Olfactory glomeruli of the antennal lobe and thermosensory glomeruli of the PAL are innervated by projection neurons (PNs), whose axons ascend to higher brain centers. Searching for similar cell types, we found two driver lines (R24G07, and VT064570) that labeled 1–2 neurons, which densely innervated the humid-air glomerulus before projecting to the higher brain; we term these cells hygrosensory projection neurons, or hPNs. We choose to further characterize one of these drivers, R24G07, due to its relatively narrow brain expression pattern (Figure S1, and see methods for details), and availability of a LexA variant. These hPNs exclusively innervate the ‘bean’, and their projections targeted the calyx of the Mushroom Body (MB), as well as the border region between the Lateral Horn (LH) and upper edge of the Posterior Lateral Protocerebrum (PLP) (Figure 3A). We note that this innervation pattern is strikingly similar to that of thermosensory PNs (tPNs) [9].

Figure 3. Projection neurons innervating hygrosensory glomeruli of the posterior antennal lobe.

(A–F) Maximum-intensity projections of two-photon imaging stacks of live brains expressing transgenic labels (scale bars =10µm). (A) R24G07> CD8:GFP labels hygrosensory PNs innervating the Bean (Se also Figure S2a). (B) R24G07> TdTomato; IR68a> CD8:GFP demonstates significant spatial overlap (green=CD8:GFP, pink=TdTomato; overlap=white). (C) Syb:GRASP GFP reconstitution between IR68a>Gal4 termini and R24G07>LexA projections. (D) R22C06> CD8:GFP labels PNs innervating the Arm, Hot and Cold glomeruli, but not the Bean. (E) R22C06> TdTomato; IR68a> CD8:GFP demonstates no spatial overlap (green=CD8:GFP, pink=TdTomato). (F) Syb:GRASP GFP reconstitution between IR40a>Gal4 termini and R22C06>LexA projections.

(G–I) Three-dimensional reconstruction of the PNs innervating hygrosensory glomeruli. (G) Is a reconstruction of the cell type imaged in A, (H) in D, and (I) is an overlay demonstrating a similar innervation pattern (MB=Mushroom Bodies, LH=Lateral Horn, PLP=Posterior Lateral Protocerebrum; the calyx of the mushroom bodies is circled for reference in G,H).

(J) Averaged calcium traces from R24G07 (green) and R22C06 (orange) PNs in response to humid and dry air stimuli at constant temperature (for each trace n = 3–5 animals, 5 responses, envelope = STD, see also Figure S2b).

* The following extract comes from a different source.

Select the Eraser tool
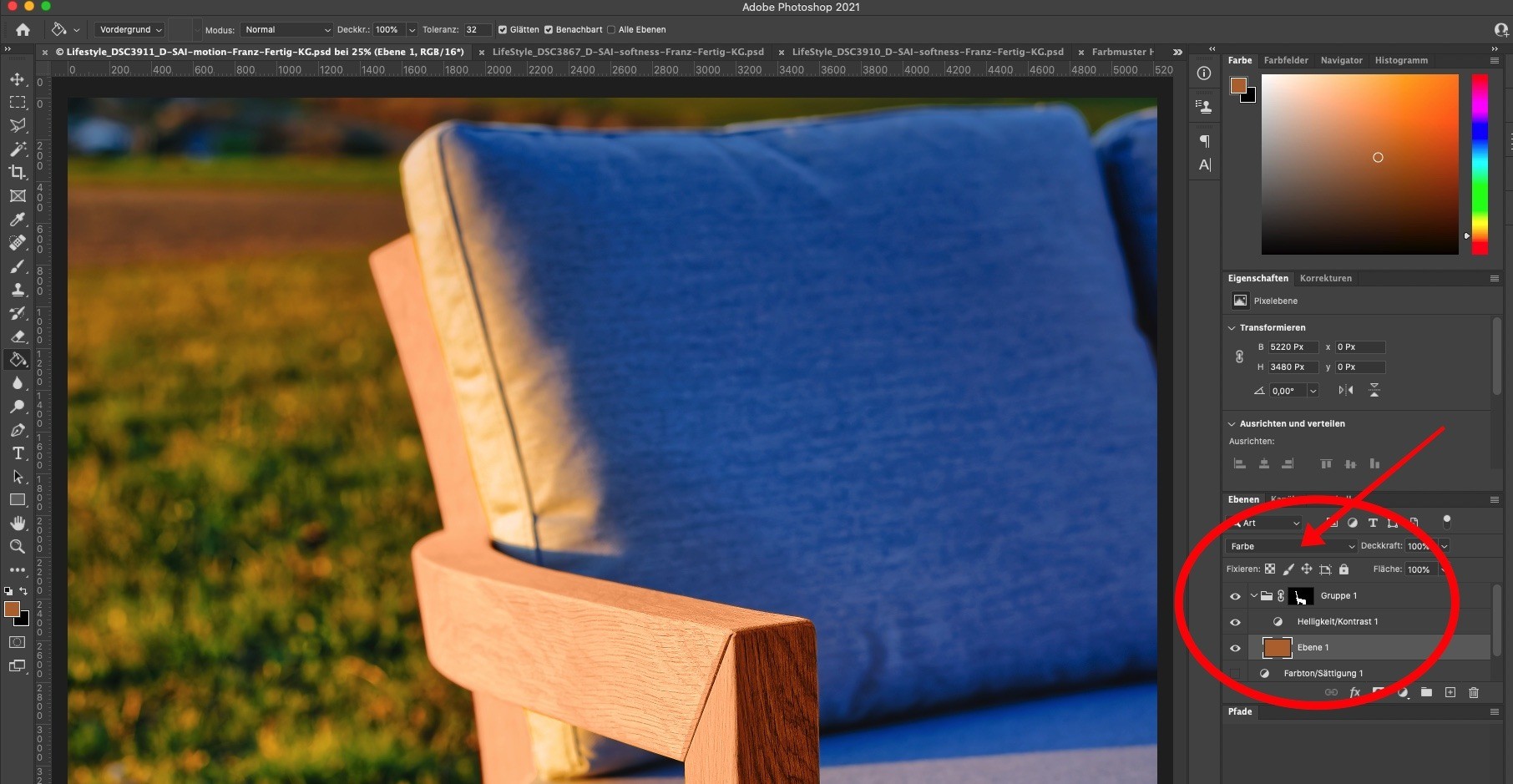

(K) Humidity preference behavior of R24G07>Kir2.1 (green), R22C06>Kir2.1 (orange), and genetic background controls (grey) after 15 minutes (top) and 4 hours (bottom). The edges of the boxes are the first and third quartiles, thick lines mark the medians, and whiskers represent data range. Preference was tested with one-sample t test, theoretical mean 0, p < 0.05; no asterisks indicate no significant preference.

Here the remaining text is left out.